(Word and element pointing entries)
++++++++++++++++++++

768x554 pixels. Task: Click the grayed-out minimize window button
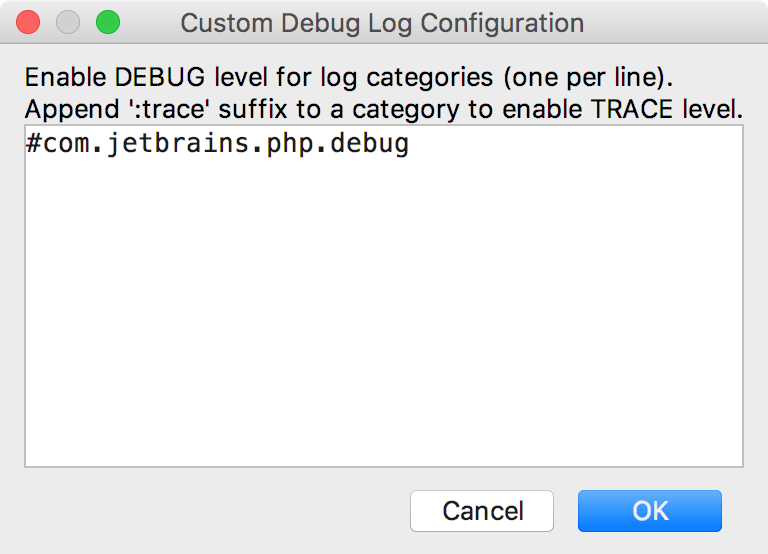(x=68, y=23)
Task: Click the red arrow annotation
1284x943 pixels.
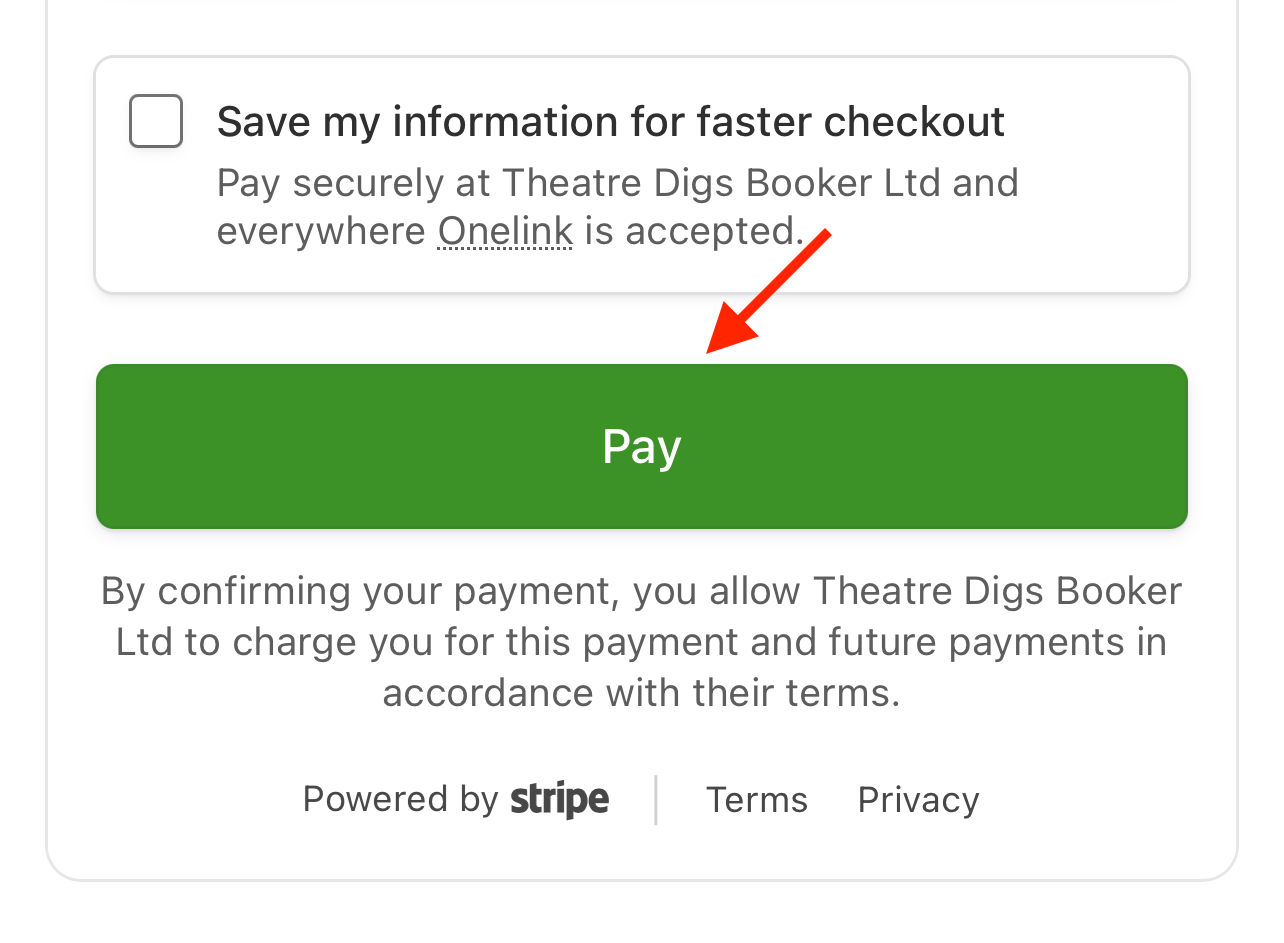Action: (x=768, y=291)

++++++++++++++++++++

#### What is asked:
Please rewrite all the rows with every "Click" swapped for "Select" and everything else left unchanged. Omit the pictures from your answer.

#### Answer to the exercise:
768x554 pixels. Task: Select the grayed-out minimize window button
(x=68, y=23)
Task: Select the red arrow annotation
1284x943 pixels.
Action: (x=768, y=291)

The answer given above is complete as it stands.